Yes, indeed, the subjective is not nearly as predictable—that is, as controllable—as physics. How terrible if it were! It would rob us of (in Weinstein’s language) meaning.

So, as an initial statement about faith as that which is distinct from scientific study: Faith, insofar as it relates to trusting others, is a matter of recognizing and responding to that-which-is-not-controllable in the world. This sounds strange, but it is just another way of saying that, say, I trust Chrissy (my wife), as opposed to doing experiments to try to determine predictable results to particular inputs so that I might make my wife act in the ways I prefer. The latter is a kind of brain-washing or slavery, while the former is a necessary condition to ever be able to love.
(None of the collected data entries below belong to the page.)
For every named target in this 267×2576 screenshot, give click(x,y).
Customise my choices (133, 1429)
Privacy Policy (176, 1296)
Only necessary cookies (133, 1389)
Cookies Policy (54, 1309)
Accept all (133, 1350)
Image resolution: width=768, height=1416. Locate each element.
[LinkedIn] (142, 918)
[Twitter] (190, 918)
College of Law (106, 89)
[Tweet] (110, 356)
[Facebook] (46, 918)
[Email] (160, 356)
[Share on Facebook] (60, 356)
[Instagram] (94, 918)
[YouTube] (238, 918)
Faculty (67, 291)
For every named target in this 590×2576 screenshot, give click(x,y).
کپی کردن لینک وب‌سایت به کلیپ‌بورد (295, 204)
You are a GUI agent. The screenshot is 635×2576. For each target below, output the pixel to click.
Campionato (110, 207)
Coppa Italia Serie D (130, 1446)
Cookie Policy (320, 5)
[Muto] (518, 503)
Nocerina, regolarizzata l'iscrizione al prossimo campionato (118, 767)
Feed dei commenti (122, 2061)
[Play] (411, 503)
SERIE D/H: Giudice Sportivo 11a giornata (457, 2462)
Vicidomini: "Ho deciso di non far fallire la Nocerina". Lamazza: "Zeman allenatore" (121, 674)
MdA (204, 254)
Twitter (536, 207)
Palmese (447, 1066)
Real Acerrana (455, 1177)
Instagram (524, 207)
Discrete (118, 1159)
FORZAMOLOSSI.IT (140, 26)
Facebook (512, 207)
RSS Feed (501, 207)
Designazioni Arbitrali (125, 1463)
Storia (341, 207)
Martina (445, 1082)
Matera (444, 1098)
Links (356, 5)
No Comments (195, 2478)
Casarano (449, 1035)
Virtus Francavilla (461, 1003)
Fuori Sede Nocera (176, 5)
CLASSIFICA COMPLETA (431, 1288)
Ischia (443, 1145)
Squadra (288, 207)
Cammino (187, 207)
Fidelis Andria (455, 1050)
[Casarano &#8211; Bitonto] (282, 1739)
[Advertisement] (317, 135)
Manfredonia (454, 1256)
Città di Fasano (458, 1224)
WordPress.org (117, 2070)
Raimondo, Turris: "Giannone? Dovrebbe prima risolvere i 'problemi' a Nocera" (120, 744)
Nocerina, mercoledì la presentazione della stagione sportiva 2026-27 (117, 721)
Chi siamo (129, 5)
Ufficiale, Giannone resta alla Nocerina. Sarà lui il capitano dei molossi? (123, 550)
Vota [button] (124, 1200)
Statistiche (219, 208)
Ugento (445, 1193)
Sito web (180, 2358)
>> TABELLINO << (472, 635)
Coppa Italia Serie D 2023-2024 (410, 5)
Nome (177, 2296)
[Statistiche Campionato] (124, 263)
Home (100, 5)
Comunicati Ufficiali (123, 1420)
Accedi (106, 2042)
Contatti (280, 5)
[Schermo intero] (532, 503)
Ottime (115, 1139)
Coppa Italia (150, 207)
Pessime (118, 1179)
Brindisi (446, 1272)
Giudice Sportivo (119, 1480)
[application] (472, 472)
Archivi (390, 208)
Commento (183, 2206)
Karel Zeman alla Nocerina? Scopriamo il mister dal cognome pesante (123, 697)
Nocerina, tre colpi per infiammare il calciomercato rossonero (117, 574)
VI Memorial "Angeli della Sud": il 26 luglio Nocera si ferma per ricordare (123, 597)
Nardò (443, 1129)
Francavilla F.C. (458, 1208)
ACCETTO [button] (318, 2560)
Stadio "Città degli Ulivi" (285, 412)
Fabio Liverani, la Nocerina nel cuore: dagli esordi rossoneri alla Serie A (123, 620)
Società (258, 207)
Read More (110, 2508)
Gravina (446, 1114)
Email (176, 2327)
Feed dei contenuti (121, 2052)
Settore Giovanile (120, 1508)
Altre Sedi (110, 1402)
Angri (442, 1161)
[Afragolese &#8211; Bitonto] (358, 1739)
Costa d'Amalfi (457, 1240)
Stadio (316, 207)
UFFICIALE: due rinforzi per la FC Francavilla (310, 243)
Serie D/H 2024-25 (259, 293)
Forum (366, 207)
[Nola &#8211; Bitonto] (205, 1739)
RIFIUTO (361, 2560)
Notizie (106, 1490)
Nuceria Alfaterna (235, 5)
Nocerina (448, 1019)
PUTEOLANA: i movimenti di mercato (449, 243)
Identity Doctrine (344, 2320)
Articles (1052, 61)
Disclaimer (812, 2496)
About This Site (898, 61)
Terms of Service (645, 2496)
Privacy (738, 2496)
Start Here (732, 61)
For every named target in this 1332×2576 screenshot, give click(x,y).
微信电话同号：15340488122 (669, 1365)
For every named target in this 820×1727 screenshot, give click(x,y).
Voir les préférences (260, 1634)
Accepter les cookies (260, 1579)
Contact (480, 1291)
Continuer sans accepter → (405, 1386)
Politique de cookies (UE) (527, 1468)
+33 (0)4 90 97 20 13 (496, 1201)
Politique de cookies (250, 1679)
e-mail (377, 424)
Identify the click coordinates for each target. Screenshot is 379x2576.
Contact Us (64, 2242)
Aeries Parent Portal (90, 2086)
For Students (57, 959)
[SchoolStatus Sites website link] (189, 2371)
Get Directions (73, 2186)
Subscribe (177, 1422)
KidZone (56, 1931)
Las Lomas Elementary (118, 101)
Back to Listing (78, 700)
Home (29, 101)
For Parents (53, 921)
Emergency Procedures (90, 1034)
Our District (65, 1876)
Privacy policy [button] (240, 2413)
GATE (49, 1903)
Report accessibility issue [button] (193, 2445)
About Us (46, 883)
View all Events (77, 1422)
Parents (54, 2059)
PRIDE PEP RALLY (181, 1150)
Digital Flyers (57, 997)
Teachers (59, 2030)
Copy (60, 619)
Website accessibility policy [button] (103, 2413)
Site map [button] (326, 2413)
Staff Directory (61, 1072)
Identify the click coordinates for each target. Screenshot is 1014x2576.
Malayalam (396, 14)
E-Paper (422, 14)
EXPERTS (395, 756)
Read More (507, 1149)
From here, we’ll see about how faith relates to belief in, or of, God. And why faith gives us a view of the world that is less truncated than the view of science. And, of course, why this supports the idea that faith is a virtue for humans, even an epistemological virtue.


[1] “To beg the question” does not mean “what we’ve just said requires that we ask another question,” as it is often used and which seems the most obvious meaning of the phrase. Rather, “to beg the question” means that one can only believe all the premises if one has already assumed the truth of the conclusion. The argument, implicit in Rich Sam’s questions, would probably go something like this (this is a bit rough and a little redundant, but that is to make the reasoning relatively clear):

P1: Either science as a means of gaining knowledge or faith as a means of knowledge gives us a better (or truer, or fuller, or more accurate) perspective of the world.

P2: If a means of gaining knowledge gives us a good perspective of the world then it will not contain claims that are not made by science.

P3: Faith contains claims that are not made by science

P4: Therefore, given P3 and P2, faith does not give us a good perspective of the world.

P5: Science does not contain claims that are not made by science.

P6: Therefore, given P5 and P2, science gives us a good perspective of the world.

P7: Whatever gives a good perspective of the world is better than that which does not give us a good perspective of the world.

C: Therefore, science as a means of gaining knowledge gives us a better perspective of the world (than faith).

You can see the obvious unfairness, particularly in P2. In fact, P2 already “proves” the conclusion. To believe P2, we must already assume the truth of the conclusion. So, this argument is question-begging, and thus fails. (Of course, this does not mean that the conclusion is false, just that the argument does not support the conclusion.)

[2] Scientism, as I’m using it, goes beyond the belief that science “works” to the belief that science is the final arbiter of all truth claims. That is, while science is a method for discovering things about the physical world, scientism is a metaphysical claim that the physical world is all there is to discover and science is therefore the only (or, at least, best) means of discovering all truth.

[3] Nietzsche noted this back in the late 19th century, and it has more recently been brought up by Alvin Plantinga and his argument against atheistic evolution. The latter argues that, given that atheistic evolution crafts us to reproduce, we have no guarantee that our faculties are truth-producing, but simply surviving-long-enough-to-reproduce-producing. And thus, the further our faculties take us from those things that are directly related to surviving and reproducing, the more likely we are to be in error. The natural response to Plantinga is that usefulness proves the truth of the matter. But that is question-begging, and in reality reduces to usefulness is truth. Of course, such a claim merely gives up the fight, and is a kind of agreement with Plantinga’s critique.

[4] No historical figure can be proven by “scientific” methods, but only historical methods. Indeed, skeptical questions can be thrown at any claim that anyone exists, even (contra Descartes) that I myself truly exist (Buddhist philosophy suggests this).